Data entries
◆ ◆ ◆ ◆ ◆

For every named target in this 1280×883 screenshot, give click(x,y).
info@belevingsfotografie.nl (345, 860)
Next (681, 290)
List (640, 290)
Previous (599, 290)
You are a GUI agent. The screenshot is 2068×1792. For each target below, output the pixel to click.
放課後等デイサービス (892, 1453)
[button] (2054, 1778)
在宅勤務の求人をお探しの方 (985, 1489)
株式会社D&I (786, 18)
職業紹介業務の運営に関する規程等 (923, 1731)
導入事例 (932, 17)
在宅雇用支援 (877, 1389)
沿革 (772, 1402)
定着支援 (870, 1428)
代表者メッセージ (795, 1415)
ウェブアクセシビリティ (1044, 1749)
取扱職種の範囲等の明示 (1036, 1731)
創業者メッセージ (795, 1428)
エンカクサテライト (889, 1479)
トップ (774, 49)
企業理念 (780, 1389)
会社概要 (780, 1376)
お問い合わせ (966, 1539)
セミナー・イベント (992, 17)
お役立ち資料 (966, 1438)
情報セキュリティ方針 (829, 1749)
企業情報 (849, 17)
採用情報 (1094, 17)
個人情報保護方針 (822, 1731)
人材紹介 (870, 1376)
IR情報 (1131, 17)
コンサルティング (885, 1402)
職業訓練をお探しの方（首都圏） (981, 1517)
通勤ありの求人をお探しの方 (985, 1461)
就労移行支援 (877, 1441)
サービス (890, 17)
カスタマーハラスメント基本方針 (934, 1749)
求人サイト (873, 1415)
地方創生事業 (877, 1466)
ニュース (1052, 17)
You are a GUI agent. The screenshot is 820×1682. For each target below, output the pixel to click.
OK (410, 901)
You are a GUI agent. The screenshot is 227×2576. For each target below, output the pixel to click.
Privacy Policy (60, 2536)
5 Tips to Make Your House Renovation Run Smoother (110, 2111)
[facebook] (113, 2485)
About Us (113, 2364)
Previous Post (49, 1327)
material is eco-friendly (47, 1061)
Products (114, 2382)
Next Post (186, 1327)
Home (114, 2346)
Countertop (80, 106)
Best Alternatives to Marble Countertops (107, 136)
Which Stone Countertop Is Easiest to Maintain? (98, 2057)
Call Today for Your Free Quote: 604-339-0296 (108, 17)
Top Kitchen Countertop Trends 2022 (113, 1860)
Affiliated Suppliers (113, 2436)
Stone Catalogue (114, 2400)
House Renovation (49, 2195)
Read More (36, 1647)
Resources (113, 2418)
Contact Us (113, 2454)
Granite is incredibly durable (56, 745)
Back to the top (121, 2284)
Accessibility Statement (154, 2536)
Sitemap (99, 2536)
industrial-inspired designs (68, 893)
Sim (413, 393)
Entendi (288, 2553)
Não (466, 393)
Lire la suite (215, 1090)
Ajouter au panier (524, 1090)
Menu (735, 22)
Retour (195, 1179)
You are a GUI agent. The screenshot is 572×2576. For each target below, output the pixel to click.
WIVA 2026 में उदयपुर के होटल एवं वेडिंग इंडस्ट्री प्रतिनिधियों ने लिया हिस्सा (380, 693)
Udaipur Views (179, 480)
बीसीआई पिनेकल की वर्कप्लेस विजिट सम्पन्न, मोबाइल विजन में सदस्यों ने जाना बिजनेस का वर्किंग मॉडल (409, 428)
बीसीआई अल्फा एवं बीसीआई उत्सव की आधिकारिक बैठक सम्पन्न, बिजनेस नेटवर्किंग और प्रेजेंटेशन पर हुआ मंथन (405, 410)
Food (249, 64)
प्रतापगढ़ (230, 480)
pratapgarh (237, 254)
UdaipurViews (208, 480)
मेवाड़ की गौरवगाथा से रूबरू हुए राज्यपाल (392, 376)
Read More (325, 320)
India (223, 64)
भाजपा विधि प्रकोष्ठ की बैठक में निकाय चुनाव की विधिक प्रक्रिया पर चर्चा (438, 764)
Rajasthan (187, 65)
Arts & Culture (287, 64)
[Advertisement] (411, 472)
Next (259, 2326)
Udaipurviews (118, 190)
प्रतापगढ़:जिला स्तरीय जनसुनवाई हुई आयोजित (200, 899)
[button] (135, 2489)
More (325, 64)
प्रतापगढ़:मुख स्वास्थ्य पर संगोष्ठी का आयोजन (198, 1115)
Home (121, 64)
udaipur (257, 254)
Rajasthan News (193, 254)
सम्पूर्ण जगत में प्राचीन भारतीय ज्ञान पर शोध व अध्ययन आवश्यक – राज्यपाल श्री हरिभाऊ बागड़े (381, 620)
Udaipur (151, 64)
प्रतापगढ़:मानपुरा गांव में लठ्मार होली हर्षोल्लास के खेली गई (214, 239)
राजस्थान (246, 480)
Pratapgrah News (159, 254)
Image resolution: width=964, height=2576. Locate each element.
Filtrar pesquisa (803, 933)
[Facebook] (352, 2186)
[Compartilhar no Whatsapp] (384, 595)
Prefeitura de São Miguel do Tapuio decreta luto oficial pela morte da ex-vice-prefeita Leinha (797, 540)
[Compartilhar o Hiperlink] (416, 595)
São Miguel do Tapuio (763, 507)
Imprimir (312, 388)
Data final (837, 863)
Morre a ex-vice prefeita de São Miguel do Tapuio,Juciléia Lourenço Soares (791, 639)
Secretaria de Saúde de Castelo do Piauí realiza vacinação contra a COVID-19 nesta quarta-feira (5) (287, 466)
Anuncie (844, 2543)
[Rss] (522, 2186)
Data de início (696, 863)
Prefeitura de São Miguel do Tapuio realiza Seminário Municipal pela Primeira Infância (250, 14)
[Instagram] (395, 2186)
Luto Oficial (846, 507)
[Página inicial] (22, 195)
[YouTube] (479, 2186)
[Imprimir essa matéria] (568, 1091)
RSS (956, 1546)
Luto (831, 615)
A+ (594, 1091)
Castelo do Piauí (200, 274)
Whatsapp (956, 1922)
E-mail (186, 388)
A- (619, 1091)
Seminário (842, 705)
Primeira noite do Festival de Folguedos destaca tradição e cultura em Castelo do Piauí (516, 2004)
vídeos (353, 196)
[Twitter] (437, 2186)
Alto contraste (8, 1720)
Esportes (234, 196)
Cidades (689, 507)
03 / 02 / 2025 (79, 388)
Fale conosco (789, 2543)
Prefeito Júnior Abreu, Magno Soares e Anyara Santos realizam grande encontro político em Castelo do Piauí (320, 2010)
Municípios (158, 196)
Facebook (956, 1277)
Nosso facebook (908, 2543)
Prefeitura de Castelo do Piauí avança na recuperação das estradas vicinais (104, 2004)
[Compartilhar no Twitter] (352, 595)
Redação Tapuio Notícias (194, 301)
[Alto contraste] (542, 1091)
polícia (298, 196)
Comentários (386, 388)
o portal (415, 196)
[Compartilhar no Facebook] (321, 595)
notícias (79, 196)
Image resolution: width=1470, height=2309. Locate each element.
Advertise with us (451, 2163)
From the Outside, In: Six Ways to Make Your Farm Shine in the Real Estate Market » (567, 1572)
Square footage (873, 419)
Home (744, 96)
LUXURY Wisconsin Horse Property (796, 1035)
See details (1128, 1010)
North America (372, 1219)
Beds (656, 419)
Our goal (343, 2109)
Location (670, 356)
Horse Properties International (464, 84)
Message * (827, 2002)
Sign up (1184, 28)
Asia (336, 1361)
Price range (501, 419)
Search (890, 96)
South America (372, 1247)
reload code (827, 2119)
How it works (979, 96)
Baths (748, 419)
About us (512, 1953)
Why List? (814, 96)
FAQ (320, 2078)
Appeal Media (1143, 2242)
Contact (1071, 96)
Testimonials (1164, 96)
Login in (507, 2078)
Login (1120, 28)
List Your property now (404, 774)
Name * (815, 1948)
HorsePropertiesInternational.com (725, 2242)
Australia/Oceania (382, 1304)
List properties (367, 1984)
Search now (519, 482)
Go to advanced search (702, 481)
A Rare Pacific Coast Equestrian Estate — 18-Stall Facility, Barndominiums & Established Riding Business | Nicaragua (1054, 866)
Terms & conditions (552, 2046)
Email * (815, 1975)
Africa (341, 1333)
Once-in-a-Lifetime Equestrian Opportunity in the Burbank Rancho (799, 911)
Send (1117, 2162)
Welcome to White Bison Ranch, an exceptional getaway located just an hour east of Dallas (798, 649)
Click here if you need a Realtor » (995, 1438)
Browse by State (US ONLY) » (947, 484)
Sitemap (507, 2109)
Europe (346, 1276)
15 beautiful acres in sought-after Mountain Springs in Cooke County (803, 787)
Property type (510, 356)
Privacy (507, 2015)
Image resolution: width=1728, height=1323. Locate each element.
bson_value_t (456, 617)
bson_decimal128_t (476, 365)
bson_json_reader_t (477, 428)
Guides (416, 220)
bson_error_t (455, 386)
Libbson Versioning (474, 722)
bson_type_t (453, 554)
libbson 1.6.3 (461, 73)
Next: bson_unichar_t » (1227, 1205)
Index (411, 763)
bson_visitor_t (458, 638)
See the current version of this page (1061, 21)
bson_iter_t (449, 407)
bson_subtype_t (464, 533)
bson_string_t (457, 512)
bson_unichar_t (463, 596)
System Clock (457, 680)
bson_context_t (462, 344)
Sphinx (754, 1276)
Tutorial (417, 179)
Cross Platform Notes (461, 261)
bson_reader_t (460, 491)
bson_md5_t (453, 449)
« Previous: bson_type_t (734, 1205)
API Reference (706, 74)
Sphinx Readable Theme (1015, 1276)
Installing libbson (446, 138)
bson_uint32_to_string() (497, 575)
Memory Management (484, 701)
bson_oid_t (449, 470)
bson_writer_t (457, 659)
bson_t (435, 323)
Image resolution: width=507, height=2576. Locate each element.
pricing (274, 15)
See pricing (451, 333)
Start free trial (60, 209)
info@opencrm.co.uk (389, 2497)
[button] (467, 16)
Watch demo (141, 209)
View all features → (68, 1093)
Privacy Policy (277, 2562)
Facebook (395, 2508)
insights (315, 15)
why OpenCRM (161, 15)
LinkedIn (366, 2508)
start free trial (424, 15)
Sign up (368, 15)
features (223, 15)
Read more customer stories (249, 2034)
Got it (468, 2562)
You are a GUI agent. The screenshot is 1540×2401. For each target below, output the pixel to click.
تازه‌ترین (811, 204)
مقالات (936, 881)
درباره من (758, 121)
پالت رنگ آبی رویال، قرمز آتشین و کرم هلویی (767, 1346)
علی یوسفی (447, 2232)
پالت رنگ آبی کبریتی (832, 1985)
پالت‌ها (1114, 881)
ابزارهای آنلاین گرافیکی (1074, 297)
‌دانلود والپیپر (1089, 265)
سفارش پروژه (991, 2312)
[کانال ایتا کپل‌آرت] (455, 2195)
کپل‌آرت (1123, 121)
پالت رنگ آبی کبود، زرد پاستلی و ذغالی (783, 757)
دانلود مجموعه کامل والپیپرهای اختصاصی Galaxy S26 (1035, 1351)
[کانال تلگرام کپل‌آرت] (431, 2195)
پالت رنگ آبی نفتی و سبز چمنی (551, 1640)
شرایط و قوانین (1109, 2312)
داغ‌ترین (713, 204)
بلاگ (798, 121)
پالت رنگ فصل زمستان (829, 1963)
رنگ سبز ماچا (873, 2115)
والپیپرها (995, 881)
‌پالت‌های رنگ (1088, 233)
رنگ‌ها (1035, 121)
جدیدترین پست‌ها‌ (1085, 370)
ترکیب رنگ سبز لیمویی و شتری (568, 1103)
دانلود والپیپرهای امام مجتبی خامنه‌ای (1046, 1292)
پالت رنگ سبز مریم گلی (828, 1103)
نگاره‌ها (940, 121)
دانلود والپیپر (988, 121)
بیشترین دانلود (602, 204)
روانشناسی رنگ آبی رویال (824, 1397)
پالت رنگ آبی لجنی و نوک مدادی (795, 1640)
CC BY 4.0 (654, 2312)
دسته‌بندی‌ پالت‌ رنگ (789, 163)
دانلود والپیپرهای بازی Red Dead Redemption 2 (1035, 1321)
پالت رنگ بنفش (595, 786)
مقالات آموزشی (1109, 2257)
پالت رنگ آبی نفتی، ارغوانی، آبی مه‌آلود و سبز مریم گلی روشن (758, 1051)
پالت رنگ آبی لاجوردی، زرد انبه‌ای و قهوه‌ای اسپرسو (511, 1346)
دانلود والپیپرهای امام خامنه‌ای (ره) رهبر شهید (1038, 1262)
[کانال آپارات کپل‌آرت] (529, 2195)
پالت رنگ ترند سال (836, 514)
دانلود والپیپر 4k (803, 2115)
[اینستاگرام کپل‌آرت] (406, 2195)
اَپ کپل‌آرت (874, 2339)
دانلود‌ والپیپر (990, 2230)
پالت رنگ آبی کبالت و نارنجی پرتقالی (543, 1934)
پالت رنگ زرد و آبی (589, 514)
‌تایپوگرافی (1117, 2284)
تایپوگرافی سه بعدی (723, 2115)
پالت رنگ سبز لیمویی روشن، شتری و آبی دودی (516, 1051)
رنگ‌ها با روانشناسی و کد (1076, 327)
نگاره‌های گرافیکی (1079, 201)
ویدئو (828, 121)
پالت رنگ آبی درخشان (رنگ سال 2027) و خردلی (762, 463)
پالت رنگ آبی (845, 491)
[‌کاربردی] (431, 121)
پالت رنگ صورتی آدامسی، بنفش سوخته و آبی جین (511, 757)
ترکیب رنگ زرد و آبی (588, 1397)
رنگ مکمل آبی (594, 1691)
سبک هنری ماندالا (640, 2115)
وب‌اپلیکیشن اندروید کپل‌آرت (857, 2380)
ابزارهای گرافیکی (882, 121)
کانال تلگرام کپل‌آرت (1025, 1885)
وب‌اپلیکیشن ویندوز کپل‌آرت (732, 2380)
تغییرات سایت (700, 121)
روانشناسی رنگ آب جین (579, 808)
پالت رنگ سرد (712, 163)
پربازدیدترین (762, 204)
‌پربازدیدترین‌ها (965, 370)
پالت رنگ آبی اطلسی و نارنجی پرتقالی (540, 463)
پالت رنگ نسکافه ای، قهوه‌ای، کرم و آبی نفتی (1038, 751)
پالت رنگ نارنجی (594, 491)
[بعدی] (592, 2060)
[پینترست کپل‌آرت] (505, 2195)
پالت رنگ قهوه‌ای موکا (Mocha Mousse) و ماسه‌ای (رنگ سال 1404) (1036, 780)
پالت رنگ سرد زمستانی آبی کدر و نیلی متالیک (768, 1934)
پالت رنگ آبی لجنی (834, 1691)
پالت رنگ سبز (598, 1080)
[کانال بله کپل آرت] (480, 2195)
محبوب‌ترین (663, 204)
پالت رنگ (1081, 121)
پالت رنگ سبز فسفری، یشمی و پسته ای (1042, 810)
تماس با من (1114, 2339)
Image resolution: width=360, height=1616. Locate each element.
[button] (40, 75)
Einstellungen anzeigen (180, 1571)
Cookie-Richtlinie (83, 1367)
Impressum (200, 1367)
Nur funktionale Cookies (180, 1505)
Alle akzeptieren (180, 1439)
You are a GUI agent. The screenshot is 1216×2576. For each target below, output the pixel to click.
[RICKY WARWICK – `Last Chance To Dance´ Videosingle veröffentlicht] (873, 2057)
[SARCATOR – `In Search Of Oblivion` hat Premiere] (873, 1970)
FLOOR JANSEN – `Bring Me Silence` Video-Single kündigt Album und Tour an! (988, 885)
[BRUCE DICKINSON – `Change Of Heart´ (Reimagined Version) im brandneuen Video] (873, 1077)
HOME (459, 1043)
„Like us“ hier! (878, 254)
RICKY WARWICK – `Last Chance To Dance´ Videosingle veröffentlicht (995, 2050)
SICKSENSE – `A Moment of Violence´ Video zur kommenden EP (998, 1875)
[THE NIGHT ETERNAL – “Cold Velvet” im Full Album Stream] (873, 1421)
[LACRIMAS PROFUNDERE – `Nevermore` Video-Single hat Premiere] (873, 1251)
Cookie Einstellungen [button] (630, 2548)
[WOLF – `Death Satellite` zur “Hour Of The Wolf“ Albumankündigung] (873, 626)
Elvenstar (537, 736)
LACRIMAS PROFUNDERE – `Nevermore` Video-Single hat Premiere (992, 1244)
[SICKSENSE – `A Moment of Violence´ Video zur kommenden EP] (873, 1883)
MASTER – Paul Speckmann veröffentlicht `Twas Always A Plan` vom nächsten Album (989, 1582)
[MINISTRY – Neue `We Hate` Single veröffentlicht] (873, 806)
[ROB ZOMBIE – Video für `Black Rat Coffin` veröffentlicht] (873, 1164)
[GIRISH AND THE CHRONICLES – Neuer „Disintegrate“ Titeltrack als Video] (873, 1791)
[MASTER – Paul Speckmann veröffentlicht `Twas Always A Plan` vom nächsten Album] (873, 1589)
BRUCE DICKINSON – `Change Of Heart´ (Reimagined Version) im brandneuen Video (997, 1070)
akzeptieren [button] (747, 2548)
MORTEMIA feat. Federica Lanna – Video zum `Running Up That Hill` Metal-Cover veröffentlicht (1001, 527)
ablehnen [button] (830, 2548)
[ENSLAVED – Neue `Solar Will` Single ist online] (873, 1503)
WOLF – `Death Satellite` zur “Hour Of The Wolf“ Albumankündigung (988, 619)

◆ ◆ ◆ ◆ ◆

PROMPT
With the line holding "دانلود والپیپرهای امام خامنه‌ای" as the first and the line holding "[RICKY WARWICK –" as the last, set down that range of the entries above exactly, and nothing else.

RESULT FOR THIS TASK
دانلود والپیپرهای امام خامنه‌ای (ره) رهبر شهید (1038, 1262)
[کانال آپارات کپل‌آرت] (529, 2195)
پالت رنگ ترند سال (836, 514)
دانلود والپیپر 4k (803, 2115)
[اینستاگرام کپل‌آرت] (406, 2195)
اَپ کپل‌آرت (874, 2339)
دانلود‌ والپیپر (990, 2230)
پالت رنگ آبی کبالت و نارنجی پرتقالی (543, 1934)
پالت رنگ زرد و آبی (589, 514)
‌تایپوگرافی (1117, 2284)
تایپوگرافی سه بعدی (723, 2115)
پالت رنگ سبز لیمویی روشن، شتری و آبی دودی (516, 1051)
رنگ‌ها با روانشناسی و کد (1076, 327)
نگاره‌های گرافیکی (1079, 201)
ویدئو (828, 121)
پالت رنگ آبی درخشان (رنگ سال 2027) و خردلی (762, 463)
پالت رنگ آبی (845, 491)
[‌کاربردی] (431, 121)
پالت رنگ صورتی آدامسی، بنفش سوخته و آبی جین (511, 757)
ترکیب رنگ زرد و آبی (588, 1397)
رنگ مکمل آبی (594, 1691)
سبک هنری ماندالا (640, 2115)
وب‌اپلیکیشن اندروید کپل‌آرت (857, 2380)
ابزارهای گرافیکی (882, 121)
کانال تلگرام کپل‌آرت (1025, 1885)
وب‌اپلیکیشن ویندوز کپل‌آرت (732, 2380)
تغییرات سایت (700, 121)
روانشناسی رنگ آب جین (579, 808)
پالت رنگ سرد (712, 163)
پربازدیدترین (762, 204)
‌پربازدیدترین‌ها (965, 370)
پالت رنگ آبی اطلسی و نارنجی پرتقالی (540, 463)
پالت رنگ نسکافه ای، قهوه‌ای، کرم و آبی نفتی (1038, 751)
پالت رنگ نارنجی (594, 491)
[بعدی] (592, 2060)
[پینترست کپل‌آرت] (505, 2195)
پالت رنگ قهوه‌ای موکا (Mocha Mousse) و ماسه‌ای (رنگ سال 1404) (1036, 780)
پالت رنگ سرد زمستانی آبی کدر و نیلی متالیک (768, 1934)
پالت رنگ آبی لجنی (834, 1691)
پالت رنگ سبز (598, 1080)
[کانال بله کپل آرت] (480, 2195)
محبوب‌ترین (663, 204)
پالت رنگ (1081, 121)
پالت رنگ سبز فسفری، یشمی و پسته ای (1042, 810)
تماس با من (1114, 2339)
Image resolution: width=360, height=1616. Locate each element.
[button] (40, 75)
Einstellungen anzeigen (180, 1571)
Cookie-Richtlinie (83, 1367)
Impressum (200, 1367)
Nur funktionale Cookies (180, 1505)
Alle akzeptieren (180, 1439)
You are a GUI agent. The screenshot is 1216×2576. For each target below, output the pixel to click.
[RICKY WARWICK – `Last Chance To Dance´ Videosingle veröffentlicht] (873, 2057)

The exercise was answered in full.